Revisiting the efficacy of long-acting insulin analogues on adults with type 1 diabetes using mixed-treatment comparisons.

AIM: To perform a network meta-analysis between long-acting insulin analogues (glargine and detemir) and Neutral Protamine Hagedorn (NPH) insulin on adults with type 1 diabetes.
METHODS: A systematic review of the literature was conducted according to the Cochrane Collaboration guidelines. The search for randomized controlled trials was performed in process databases, conferences and "gray literature" by 1995.
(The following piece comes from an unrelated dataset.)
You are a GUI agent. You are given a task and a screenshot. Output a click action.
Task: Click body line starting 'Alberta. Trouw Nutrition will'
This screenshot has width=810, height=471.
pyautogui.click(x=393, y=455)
RESULTS: We found 1051 citations comparing glargine or detemir with human insulin and 187 comparing long-acting insulin analogues. Data on Glycated Hemoglobin (HbA1c), hypoglycemia episodes, nocturnal hypoglycemia and withdrawal were meta-analyzed. After review, 8 studies comparing glargine and 9 comparing detemir with NPH and 2 comparing glargine with detemir were considered relevant. Were included 1508 patients that received glargine, 2698 detemir and 2654 NPH insulin. Efficacy data showed no significant differences in HbA1c change between glargine or detemir (once daily) and NPH insulin. Twice-daily regimen of detemir caused a difference in HbA1c that favored detemir (-0.14% [95% CI -0.21 to -0.08]). Direct comparisons showed no significant differences between glargine and detemir in safety or HbA1c mean change.
CONCLUSION: The long-acting insulin analogues offer little to no clinical advantages over NPH insulin, and there is no significant difference in the efficacy and safety.